High Court: Disabled Baby Should Live

by Medindia Content Team on  March 18, 2006 at 5:14 PM General Health News   - G J E 4
High Court: Disabled Baby Should Live
A disabled baby boy battling life with life support should be kept alive, till death comes naturally, according to a ruling by the High Court. This is a landmark judgement, especially, since doctors treating the boy have favored the withdrawal of life support, to allow him to die, rather than prolong a life that is so intolerably enmeshed in pain.

The Judge's ruling disallowed the NHS trust to sweep aside the parents' wishes and withdraw the life support system. Anti-euthanasia and Charity outfits have favored the ruling, that it has put a full-stop to a trend down a dangerous slope.

The boy, known as MB for legal purposes, had a congenital spinal muscular atrophy which had rendered him paralyzed and completely immobile. The boy is not able to breathe on his own or even swallow on his own and therefore has to bear the ordeal of a number of painful treatment procedures on a daily basis that keeps him alive.

Doctors feel it is inhuman to allow a boy to continue to lead a very miserable quality of life, and hence had requested the High Court to grant a declaration to permit them to withdraw the life support. This is perhaps the first case, where the doctors treating a patient, who is physically disabled, rather than mentally, have sought permission from the court to allow him to die.

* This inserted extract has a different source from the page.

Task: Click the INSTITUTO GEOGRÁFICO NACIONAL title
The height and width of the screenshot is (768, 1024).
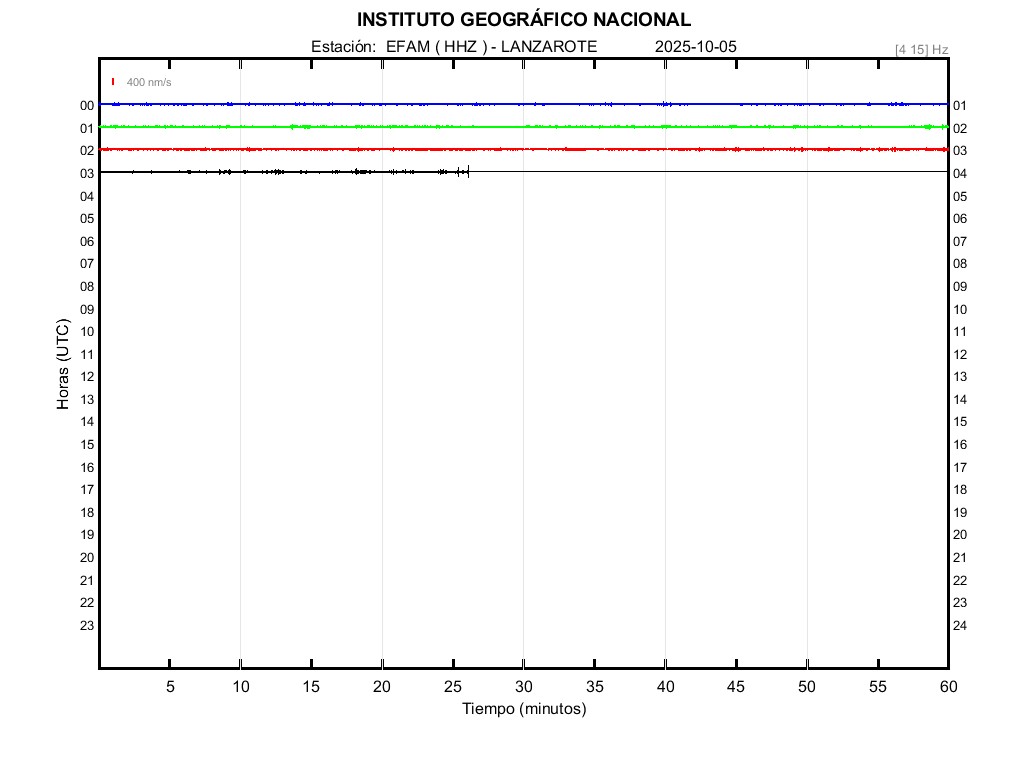Action: point(523,20)
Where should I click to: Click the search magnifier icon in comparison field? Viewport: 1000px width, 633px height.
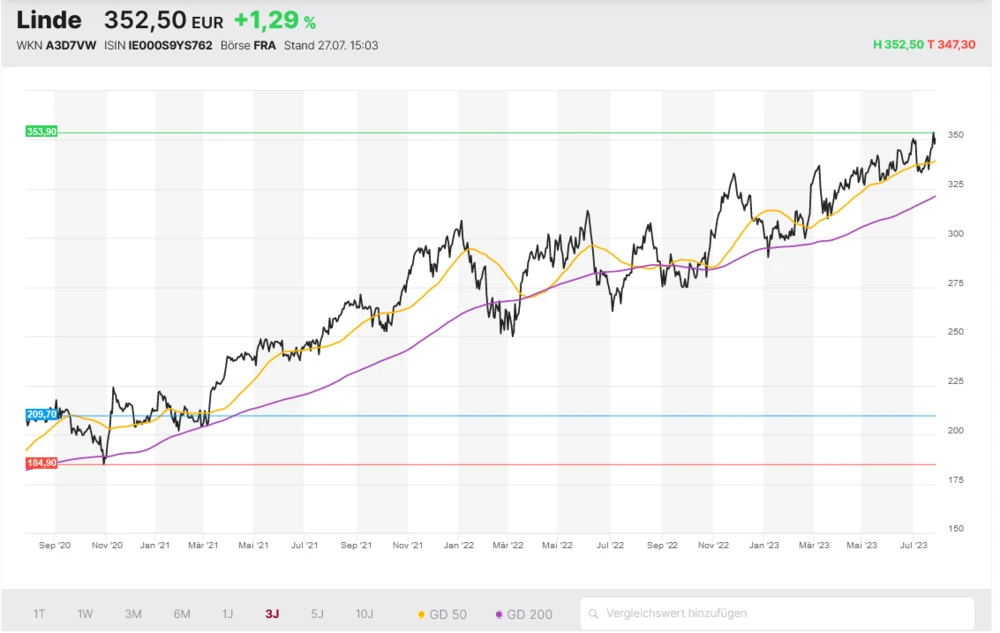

The judge in his ruling said: It is indeed a helpless and sad life but that life does in my view include within it benefits. It is impossible to put a mathematical or any other value on the benefits, but they are precious and real and they are the benefits M was destined to gain from his life.I do not think that the perceived advantage of a 'good death' can yet tip the scales so that the benefits of survival and life itself are outweighed.

The Royal College of Pediatrics and Child Health expressed that this ruling will be guidance for the future in incredibly rare and difficult cases.